Text under study ::
_ _ _ _ _
Societies and civilizations are born, mature and die – this is what history teaches us.  Our society is in old age and death/collapse is near.   As I pointed out here Howard Kunstler has made a career of predicting the end of civilization as we know it.  But he’s not alone.  There was a time when Kunstler was mocked – but no more – he has plenty of company these days and The Energy Bulletin has some examples.

First, how does the United States today compare to the old Soviet Union?

  • Extreme dependence on the price of oil. The Soviet’s over reliance on oil was as a source of income (which collapsed in the early 80’s due to a confluence of factors, hence the bankruptcy). The US depends on it due our profligacy in its use. As oil availability dries up (export land model, peak oil production, etc.) the US will suffer disproportionately.
  • Extreme levels of spending on national security. The paranoia that led the Soviets to overspend on national security was legendary. The same is true with the US. The US now spends more than the rest of the world combined on national security. In a hyper competitive global economy it isn’t absolute or historical levels of spending that matter – it’s relative spending levels.
  • A runaway foreign trade deficit and ballooning debt.
  • Extreme levels of corruption and a gross misallocation of economic resources. The Soviets had insular bureaucrats and the US has bankers and financiers.
  • A ballooning welfare state that it can’t support (in the US’s case, it’s mostly ballooning health care costs — the US’s crony capitalist health care system costs 2-4x per unit of health care as compared to the rest of the developed world, while delivering health stats only rivaled by the developing world).

The old Soviet Union was no longer a Marxist state when it failed. it was an oligarchy.

Oh Karl the world isn’t fair
It isn’t and never will be
They tried out your plan
It brought misery instead
If you’d seen how they worked it
you’d be glad you were dead
just like I’m glad I’m living in the land of the
free
where the rich just get richer
and the poor you don’t ever have to see
It would depress us, Karl
Because we care
that the world still isn’t fair

~Randy Newman

The United States is no longer a capitalist country but an oligarchy.  But it’s not just the United States it;s the world.  The oligarchs represented by the World Trade Origination and the International Monetary Fund control the economy of the world.

But a society/economy controlled by sociopathic oligarchs is not sustainable.  They are interested in what will enrich them today not will happen tomorrow – they are sociopaths.  The result will be the collapse  of society as we know it.  Some specifics can be found in Peak Energy, Climate Change, and the Collapse of Global Civilization: The Current Peak Oil Crisis:

This report considers energy resources, climate change, ecological balance, and the Earth’s capacity to supply food and water to support human life from the perspective of governance and human security

Some key messages from the report include:

  • Peak oil is happening now.
_ _ _ _ _
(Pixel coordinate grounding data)
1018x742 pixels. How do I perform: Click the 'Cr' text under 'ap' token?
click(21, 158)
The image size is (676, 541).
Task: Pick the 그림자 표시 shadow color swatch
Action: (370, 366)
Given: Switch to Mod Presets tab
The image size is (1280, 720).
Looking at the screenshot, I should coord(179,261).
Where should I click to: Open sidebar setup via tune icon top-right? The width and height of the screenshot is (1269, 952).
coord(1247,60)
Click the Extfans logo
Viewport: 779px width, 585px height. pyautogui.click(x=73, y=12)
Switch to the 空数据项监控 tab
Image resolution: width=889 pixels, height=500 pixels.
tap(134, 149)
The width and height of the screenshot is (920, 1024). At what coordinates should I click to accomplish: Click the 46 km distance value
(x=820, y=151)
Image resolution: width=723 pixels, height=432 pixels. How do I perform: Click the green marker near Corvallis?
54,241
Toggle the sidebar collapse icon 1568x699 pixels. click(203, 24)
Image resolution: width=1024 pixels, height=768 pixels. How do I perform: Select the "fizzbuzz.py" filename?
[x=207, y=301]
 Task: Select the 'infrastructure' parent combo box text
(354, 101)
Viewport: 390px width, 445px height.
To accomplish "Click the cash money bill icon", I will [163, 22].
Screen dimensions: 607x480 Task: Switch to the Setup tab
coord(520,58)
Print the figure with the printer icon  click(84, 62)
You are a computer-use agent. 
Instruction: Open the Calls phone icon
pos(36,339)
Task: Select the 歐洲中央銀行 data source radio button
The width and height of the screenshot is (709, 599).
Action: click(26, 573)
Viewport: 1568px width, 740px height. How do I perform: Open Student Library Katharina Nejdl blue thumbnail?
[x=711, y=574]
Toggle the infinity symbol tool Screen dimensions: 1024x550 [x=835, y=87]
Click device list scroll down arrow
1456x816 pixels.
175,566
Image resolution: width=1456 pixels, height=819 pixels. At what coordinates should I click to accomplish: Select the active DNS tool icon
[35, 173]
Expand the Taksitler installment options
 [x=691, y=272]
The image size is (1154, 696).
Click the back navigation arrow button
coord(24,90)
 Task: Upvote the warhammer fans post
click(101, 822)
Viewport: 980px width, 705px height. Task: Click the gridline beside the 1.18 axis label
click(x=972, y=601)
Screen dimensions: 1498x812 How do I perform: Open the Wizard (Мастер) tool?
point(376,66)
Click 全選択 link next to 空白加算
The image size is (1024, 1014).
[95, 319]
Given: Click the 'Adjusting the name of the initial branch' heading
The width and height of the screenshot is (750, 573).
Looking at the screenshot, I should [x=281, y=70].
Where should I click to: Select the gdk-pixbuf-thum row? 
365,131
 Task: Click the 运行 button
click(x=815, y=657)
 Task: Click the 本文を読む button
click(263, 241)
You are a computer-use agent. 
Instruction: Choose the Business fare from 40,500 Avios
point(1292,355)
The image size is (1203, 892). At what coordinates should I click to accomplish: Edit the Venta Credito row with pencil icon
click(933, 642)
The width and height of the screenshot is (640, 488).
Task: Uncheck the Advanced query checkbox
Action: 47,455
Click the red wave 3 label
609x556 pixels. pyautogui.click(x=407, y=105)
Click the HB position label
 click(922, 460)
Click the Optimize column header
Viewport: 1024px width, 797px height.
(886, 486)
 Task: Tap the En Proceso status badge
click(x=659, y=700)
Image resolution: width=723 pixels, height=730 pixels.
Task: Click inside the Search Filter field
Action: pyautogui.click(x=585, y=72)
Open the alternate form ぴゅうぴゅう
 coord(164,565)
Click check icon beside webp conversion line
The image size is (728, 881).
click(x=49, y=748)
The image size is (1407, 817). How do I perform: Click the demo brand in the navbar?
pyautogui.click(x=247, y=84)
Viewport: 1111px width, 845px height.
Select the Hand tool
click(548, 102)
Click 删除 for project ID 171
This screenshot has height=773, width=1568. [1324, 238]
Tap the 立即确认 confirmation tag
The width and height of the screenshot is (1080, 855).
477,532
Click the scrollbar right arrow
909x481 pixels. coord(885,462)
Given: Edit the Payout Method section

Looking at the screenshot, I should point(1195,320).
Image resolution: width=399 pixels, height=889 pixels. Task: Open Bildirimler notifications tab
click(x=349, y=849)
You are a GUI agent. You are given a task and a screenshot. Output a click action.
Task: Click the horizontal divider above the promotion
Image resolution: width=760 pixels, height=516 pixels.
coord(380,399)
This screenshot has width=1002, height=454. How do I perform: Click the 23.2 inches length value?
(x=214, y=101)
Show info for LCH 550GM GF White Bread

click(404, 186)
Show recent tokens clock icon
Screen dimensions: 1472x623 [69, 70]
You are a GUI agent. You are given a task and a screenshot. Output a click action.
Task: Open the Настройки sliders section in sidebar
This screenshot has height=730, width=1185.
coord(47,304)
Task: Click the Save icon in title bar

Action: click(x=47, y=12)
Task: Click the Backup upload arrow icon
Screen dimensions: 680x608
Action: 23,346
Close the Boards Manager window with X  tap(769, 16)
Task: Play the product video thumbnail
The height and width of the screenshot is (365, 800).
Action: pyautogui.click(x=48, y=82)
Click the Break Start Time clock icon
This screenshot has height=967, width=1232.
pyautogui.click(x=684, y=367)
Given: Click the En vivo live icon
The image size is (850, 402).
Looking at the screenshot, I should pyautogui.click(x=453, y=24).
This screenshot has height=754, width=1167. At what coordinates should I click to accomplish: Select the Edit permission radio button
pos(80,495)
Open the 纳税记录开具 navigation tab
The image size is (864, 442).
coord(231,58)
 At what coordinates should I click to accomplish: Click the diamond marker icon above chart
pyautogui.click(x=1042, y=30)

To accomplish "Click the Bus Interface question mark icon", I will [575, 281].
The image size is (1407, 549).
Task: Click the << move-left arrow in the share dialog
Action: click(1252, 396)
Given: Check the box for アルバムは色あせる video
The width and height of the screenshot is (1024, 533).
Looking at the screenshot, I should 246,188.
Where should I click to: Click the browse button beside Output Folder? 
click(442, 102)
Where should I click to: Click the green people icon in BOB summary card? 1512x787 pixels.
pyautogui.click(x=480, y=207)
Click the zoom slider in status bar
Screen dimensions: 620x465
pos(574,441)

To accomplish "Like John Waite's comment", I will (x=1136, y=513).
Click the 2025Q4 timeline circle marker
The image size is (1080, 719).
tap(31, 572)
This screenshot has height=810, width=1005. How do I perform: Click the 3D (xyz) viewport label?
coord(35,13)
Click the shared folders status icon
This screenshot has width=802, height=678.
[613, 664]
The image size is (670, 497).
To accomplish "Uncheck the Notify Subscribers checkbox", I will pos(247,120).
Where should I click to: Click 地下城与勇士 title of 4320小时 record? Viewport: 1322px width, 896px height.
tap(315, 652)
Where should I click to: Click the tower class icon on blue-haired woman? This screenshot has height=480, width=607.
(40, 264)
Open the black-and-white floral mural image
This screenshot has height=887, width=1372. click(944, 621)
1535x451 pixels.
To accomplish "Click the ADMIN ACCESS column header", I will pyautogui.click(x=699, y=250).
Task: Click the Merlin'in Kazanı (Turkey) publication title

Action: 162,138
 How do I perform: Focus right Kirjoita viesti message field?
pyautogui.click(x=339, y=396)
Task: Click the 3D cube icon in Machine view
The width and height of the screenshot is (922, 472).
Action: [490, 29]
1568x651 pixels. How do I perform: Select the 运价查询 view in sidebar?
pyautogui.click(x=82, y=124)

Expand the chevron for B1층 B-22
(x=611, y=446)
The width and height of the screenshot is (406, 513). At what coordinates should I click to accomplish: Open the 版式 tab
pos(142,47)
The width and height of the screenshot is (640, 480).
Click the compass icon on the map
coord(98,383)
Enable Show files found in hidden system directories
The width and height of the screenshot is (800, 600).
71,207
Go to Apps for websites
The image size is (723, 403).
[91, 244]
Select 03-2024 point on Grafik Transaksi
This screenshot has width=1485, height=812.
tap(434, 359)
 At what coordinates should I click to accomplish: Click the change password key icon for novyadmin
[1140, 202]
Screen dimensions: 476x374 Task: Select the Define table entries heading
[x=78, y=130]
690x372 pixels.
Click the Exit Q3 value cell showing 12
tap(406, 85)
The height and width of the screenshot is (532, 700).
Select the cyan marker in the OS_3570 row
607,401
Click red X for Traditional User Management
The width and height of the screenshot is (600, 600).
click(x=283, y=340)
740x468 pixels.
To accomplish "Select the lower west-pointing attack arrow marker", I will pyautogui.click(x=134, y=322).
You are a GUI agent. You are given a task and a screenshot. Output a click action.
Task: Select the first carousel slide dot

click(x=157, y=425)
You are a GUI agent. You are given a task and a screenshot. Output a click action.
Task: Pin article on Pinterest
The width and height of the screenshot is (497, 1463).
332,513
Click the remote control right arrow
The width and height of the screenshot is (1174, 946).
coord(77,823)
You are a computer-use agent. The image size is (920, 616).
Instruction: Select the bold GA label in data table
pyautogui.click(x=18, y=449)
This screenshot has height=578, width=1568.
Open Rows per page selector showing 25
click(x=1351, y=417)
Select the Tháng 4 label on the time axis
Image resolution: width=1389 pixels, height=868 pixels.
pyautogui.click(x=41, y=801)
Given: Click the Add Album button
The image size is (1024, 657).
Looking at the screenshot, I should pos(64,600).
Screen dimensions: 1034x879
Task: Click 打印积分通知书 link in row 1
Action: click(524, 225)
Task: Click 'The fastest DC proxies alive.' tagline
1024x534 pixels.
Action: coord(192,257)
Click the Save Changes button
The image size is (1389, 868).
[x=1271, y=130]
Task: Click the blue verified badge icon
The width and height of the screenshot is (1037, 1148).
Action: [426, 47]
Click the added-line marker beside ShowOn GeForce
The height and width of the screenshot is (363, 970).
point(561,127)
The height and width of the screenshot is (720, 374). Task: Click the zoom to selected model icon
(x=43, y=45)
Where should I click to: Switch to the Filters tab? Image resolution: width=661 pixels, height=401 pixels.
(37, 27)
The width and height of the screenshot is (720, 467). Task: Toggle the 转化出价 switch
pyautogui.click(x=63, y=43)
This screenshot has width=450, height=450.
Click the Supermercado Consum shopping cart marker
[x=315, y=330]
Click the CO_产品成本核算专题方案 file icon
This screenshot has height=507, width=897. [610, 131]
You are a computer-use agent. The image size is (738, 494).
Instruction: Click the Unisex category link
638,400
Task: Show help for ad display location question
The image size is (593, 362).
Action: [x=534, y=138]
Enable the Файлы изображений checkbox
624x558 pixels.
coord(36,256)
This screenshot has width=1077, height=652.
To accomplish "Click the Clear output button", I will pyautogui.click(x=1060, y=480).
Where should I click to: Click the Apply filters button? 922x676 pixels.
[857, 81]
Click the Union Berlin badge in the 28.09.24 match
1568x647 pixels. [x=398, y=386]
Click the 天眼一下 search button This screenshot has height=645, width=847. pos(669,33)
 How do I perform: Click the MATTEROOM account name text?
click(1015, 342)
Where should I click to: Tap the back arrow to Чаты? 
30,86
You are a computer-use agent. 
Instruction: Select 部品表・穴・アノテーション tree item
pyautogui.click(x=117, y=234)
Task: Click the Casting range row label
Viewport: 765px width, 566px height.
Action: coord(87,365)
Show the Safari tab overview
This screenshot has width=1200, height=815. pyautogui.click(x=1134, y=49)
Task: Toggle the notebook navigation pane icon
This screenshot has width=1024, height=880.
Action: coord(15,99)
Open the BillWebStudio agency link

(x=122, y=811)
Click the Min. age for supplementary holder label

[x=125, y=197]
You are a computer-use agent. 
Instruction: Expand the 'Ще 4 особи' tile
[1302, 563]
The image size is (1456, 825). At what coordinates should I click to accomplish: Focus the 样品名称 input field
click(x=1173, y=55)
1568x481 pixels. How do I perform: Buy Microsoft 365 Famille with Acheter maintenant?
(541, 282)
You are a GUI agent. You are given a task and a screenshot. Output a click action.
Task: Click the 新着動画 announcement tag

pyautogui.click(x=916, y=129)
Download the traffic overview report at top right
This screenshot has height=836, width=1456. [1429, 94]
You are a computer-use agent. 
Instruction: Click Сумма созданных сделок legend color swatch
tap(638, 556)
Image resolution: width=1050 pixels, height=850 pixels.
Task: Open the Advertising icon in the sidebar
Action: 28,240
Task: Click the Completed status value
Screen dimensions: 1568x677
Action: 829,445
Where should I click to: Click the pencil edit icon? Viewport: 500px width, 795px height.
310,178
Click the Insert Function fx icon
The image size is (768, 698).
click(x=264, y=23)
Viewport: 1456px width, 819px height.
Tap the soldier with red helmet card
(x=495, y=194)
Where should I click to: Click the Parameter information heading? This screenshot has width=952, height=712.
_ _ _ _ _
Tasks and exercises ::
(a) Transcribe the passage on civilizational collapse from "Societies and civilizations" through "will suffer disproportionately.".
(b) In the passage on civilizational collapse, which group is paired with the bankers and financiers of the US when comparing corruption in the two countries?

Solutions to the exercise ::
(a)
Societies and civilizations are born, mature and die – this is what history teaches us.  Our society is in old age and death/collapse is near.   As I pointed out here Howard Kunstler has made a career of predicting the end of civilization as we know it.  But he’s not alone.  There was a time when Kunstler was mocked – but no more – he has plenty of company these days and The Energy Bulletin has some examples.

First, how does the United States today compare to the old Soviet Union?

  • Extreme dependence on the price of oil. The Soviet’s over reliance on oil was as a source of income (which collapsed in the early 80’s due to a confluence of factors, hence the bankruptcy). The US depends on it due our profligacy in its use. As oil availability dries up (export land model, peak oil production, etc.) the US will suffer disproportionately.

(b) The Soviets' insular bureaucrats.